The law granted the FBI the right to come to your place of employment, demand your personal records, and ask questions of your supervisors and fellow employees, all without notifying you; allowed the government access to your medical records, school records and practically every personal record about you; and allowed the government to secretly demand to see records of books or magazines you’ve checked out in any public library and Internet sites you’ve visited. At least 545 libraries received such demands in the first year following passage of the Patriot Act.

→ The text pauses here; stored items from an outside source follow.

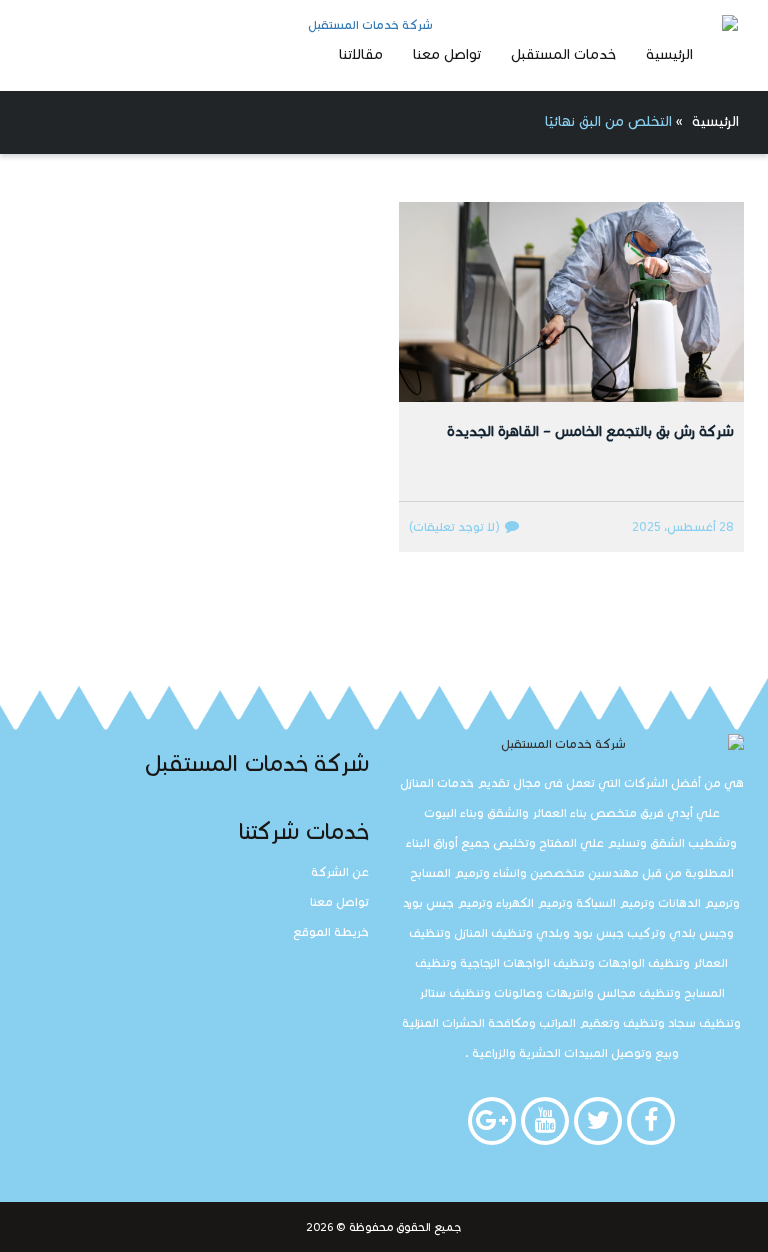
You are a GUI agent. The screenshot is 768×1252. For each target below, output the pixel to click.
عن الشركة (340, 871)
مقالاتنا (361, 54)
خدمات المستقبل (563, 54)
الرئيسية (669, 54)
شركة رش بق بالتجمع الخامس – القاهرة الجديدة (590, 431)
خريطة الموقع (331, 931)
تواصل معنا (447, 54)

In the name of fighting terrorism, government officials are permitted to monitor religious and political institutions with no suspicion of criminal wrongdoing; prosecute librarians or keepers of any other records if they tell anyone that the government has subpoenaed information related to a terror investigation; monitor conversations between attorneys and clients; search and seize Americans’ papers and effects without showing probable cause; and jail Americans indefinitely without a trial, among other things.
The federal government made liberal use of its new powers, especially through the use, and abuse, of the nefarious national security letters, which allow the FBI to demand personal customer records from Internet Service Providers, financial institutions and credit companies at the mere say-so of the government agent in charge of a local FBI office and without prior court approval.
In fact, since 9/11, we’ve been spied on by surveillance cameras, eavesdropped on by government agents, had our belongings searched, our phones tapped, our mail opened, our E-mail monitored, our opinions questioned, our purchases scrutinized (under the USA Patriot Act, banks are required to analyze your transactions for any patterns that raise suspicion and to see if you are connected to any objectionable people), and our activities watched.
We’re being subjected to invasive patdowns and whole-body scans of our persons and seizures of our electronic devices in the Nation’s airports. We can’t even purchase certain cold medicines at the pharmacy anymore without it being reported to the government and our names being placed on a watch list.
It’s only getting worse, folks.
Largely due to the continuous noise from television news’ talking heads, most Americans have been lulled into thinking that the pressing issues are voting in the next election, but the real issue is simply this: The freedoms in the Bill of Rights are being eviscerated.
We can pretend that the U.S. Constitution, which was written to hold the government accountable, is still our governing document. However, the reality we must come to terms with is that in the America we live in today, the government does whatever it wants, freedom be damned.
What once were considered inalienable, fundamental rights are now mere privileges to be taken away on a government bureaucrat’s say-so.
To those who have been paying attention, it should come as no real surprise.
I make clear in my, book “Battlefield America: The War on the American People,” the U.S. Constitution has been on life support for some time, and is drawing its final breaths.
The American government, never a staunch advocate of civil liberties, has been writing its own orders for some time. Indeed, as the McCarthy era in the 1950s and the wiretapping of Martin Luther King, Jr. in the 1960s and others illustrates, the government’s amassing of power, especially in relation to its ability to spy on Americans, predates the passage of the Patriot Act in 2001.
What the Patriot Act and its subsequent incarnations did was legitimize what previously had been covert and frowned upon as a violation of Americans’ long-cherished privacy rights.
As long as government agencies are allowed to make a mockery of the very laws intended to limit their reach, curtail their activities, and guard against the very abuses to which we are being subjected on a daily basis, our individual freedoms will continue to be eviscerated so that the government’s powers can be expanded, the Constitution be damned.